With an estimated weight of 4,000 tons, the span is believed to be the heaviest structure to be lifted in such a way in the United States.
Once completed, the bridge will extend 1,600 feet across the river, touching down at the intersection of Third and Cleaver streets in Brilliant, near state Route 7.
The 60-foot deck will consist of four lanes, one each for west- and eastbound traffic; a center turn lane for vehicles turning against the flow of traffic on each end; and a lane for bicyclists.
The lanes could be restriped for four if needed in the future, West Virginia Department of Highways officials have said.

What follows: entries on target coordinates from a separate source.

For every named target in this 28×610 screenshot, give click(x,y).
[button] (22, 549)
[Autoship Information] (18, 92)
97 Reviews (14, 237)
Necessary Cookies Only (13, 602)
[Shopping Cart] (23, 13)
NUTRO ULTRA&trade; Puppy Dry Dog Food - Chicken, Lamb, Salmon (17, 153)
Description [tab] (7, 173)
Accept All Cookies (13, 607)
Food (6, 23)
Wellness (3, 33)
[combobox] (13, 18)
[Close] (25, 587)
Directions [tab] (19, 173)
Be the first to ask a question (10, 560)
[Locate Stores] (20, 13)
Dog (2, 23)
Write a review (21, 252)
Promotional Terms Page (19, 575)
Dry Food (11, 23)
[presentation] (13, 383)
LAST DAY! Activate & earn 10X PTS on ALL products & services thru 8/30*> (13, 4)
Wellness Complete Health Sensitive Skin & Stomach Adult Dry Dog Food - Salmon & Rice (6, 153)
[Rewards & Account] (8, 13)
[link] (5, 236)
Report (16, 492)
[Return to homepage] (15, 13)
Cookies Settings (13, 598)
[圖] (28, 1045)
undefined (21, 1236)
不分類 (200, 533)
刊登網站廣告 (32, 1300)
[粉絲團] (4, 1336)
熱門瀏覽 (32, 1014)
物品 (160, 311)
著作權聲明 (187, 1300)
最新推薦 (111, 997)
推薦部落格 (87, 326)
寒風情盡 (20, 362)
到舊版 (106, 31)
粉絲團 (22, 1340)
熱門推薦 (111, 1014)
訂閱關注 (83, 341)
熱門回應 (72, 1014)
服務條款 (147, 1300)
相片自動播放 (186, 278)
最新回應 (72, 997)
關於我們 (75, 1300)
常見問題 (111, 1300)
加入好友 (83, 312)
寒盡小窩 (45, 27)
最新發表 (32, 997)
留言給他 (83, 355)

Plans call for the bicyclists to continue down a railed ramp to the Brooke County Pioneer Trail below. A 4,000-foot-long retaining wall will be built between the bridge and the trail.
The bridge’s approach was moved closer to the river to eliminate the need to excavate the hillside along state Route 2 in West Virginia, reducing the project’s cost. Two turn lanes will be added to Route 2 for vehicles entering the bridge.
The bridge is a collaboration between the West Virginia and Ohio departments of transportation, with both drawing on federal highway money to finance it. The states signed an agreement in which West Virginia, which owns the river, will pay 65 percent of the span’s cost, and Ohio will pay 35 percent. The bridge’s cost is about $131 million.
The late U.S. Sen. Robert C. Byrd and former U.S. Sen. Jay Rockefeller secured $18 million for its planning and initial construction.
When completed, the bridge will reduce a 50-mile gap between Ohio River crossings from Wheeling to Steubenville and will support development in southern Jefferson County as well, DOH officials have said.
The Brooke-Hancock-Jefferson Metropolitan Planning Commission made the bridge a top transportation priority. Two studies commissioned by BHJ noted the advancing age of the Market Street Bridge, which had received $10 million in renovations but is more than 100 years old.
In addition to boosting development, creating another interstate corridor between areas of Route 2 and Route 7, where rock slides are frequent, was given as a motive for the bridge.
Credit for the project’s initiation was extended to local officials and a grassroots citizens group that lobbied local and state officials for the span.